Solar cells made from organic plastic materials may deform a little bit when put out in the hot sun, and their electrical properties may change as they move. For solar cells made out of such materials to really work, they will need to withstand significant changes in conditions.
Researchers from Brookhaven Lab report that one way to increase the stability of organic solar cells is "locking" in place the semiconducting base layer, the first layer upon which the solar cell is built. To do this, a chemical crosslinker, which interconnects the polymer chains in the material's base layer, was added to the solution-based starting materials.

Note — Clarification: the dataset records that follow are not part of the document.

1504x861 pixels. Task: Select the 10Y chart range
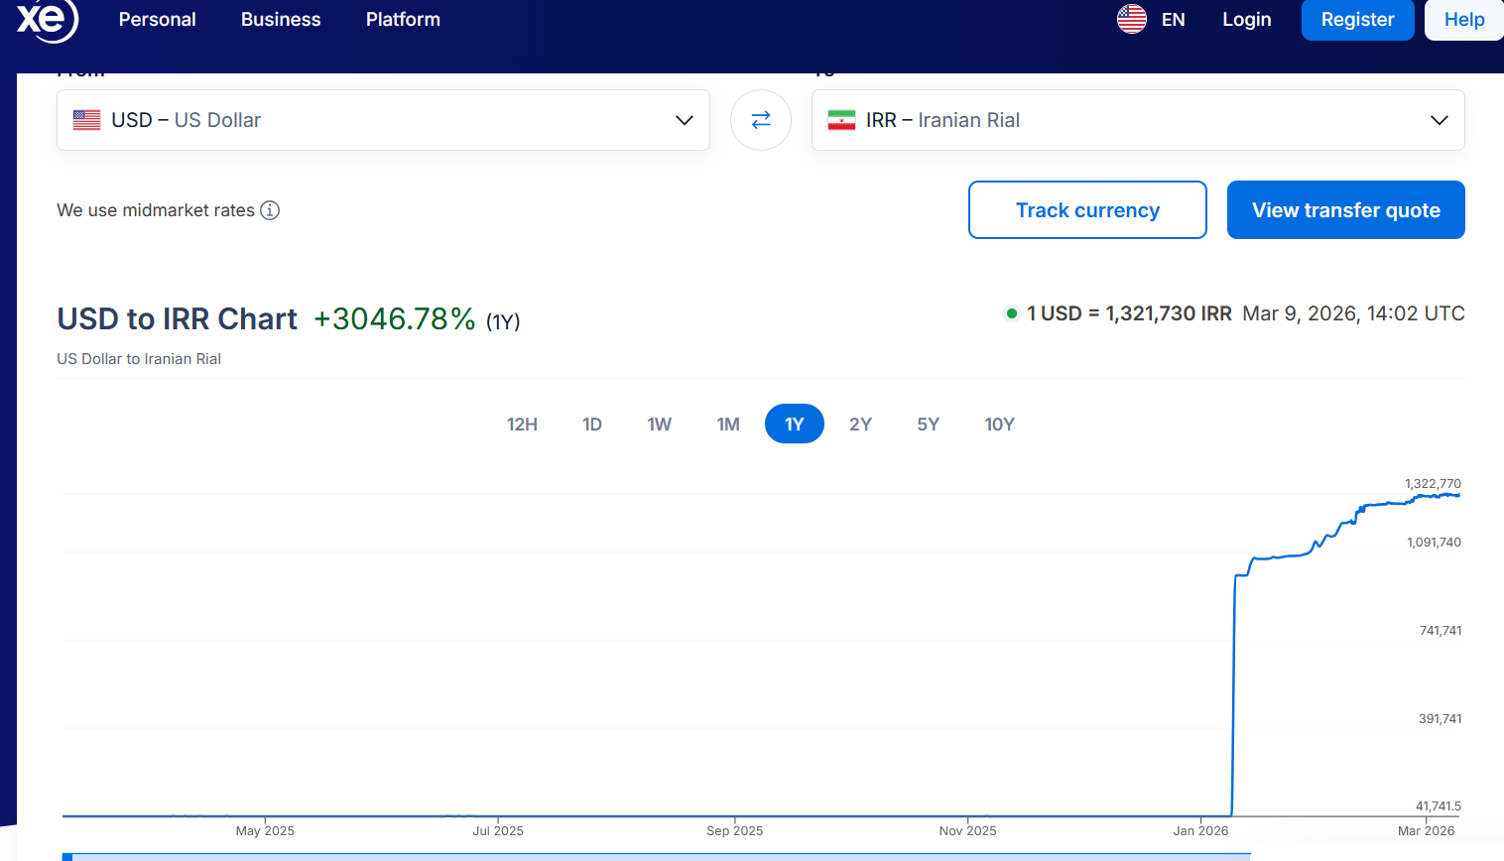point(999,425)
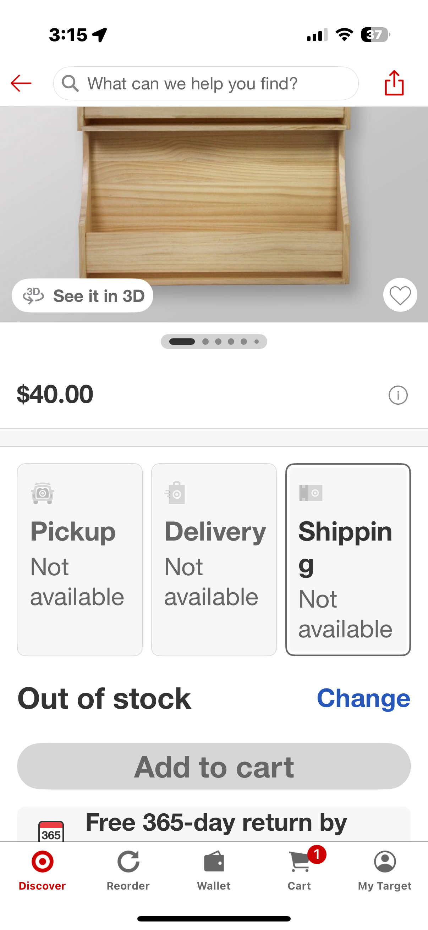Screen dimensions: 428x930
Task: Tap the See it in 3D button
Action: (x=83, y=296)
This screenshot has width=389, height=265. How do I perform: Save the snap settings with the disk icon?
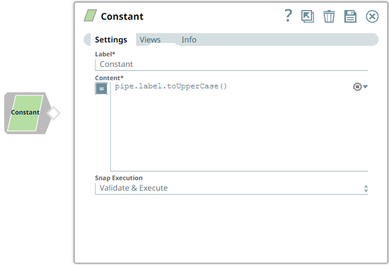(350, 16)
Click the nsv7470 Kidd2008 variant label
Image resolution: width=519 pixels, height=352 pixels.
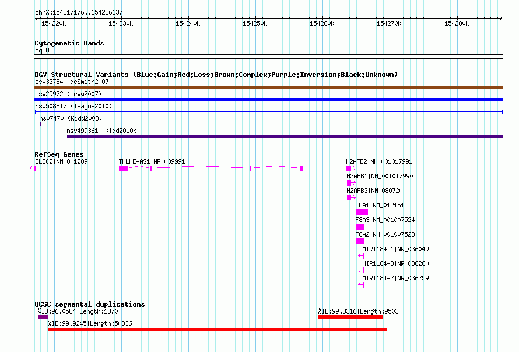coord(71,118)
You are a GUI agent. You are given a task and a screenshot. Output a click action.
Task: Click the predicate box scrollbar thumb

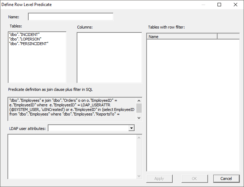coord(139,108)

This high degree of interconnection immobilizes the polymer structure and helps preserve its properties during changes in temperature, for example.
The crosslinker mechanically stabilizes the polymer and increases its conductivity by as much as five times. The efficiency of model solar cells made from the crosslinked polymer also increased, up to three fold. The solution-based process is cost-effective and allows for large-scale uses, such as in spray-on or roll-to-roll manufacturing methods.
Using x-ray diffraction at NSLS beamline X6B, the group investigated whether structural changes in the polymer film induced by crosslinking were related to the observed improvements in conductivity and device efficiency. The measurements showed that the polymer chains orient in such a way that electronic charge follows a more direct pathway through the film.
The new technique provides a way to create a stable polymer foundation upon which additional semiconducting materials can be layered - a necessary component of realizing more complex solar cell designs.
I.R. Gearba, C-Y Nam, R. Pindak, C.T. Black, "Thermal Crosslinking of Organic Semiconducting Polythiophene Improves Transverse Hole Conductivity," Appl. Phys. Lett., 95, 173307 (2009).
Left: Ioana Gearba (right), a former researcher at the CFN,
and Ron Pindak, Physical and Chemical Sciences Division Head at NSLS, display
the enhanced polythiophene-blended solar cells.
Right: Properties of polythiophene polymer after crosslinking with radical initiator ditert butyl peroxide. The intensity of light absorption (blue circles) is unchanged with up to 70 radicals per alkyl chain of crosslinker. Conductivity (red circles) increases, up to five times, as increasing concentrations of crosslinker are added. The addition of 70 radicals per alkyl chain of crosslinker immobilizes the polymer, preserves its absorption properties, and increases conductivity by three times (shown by solid line).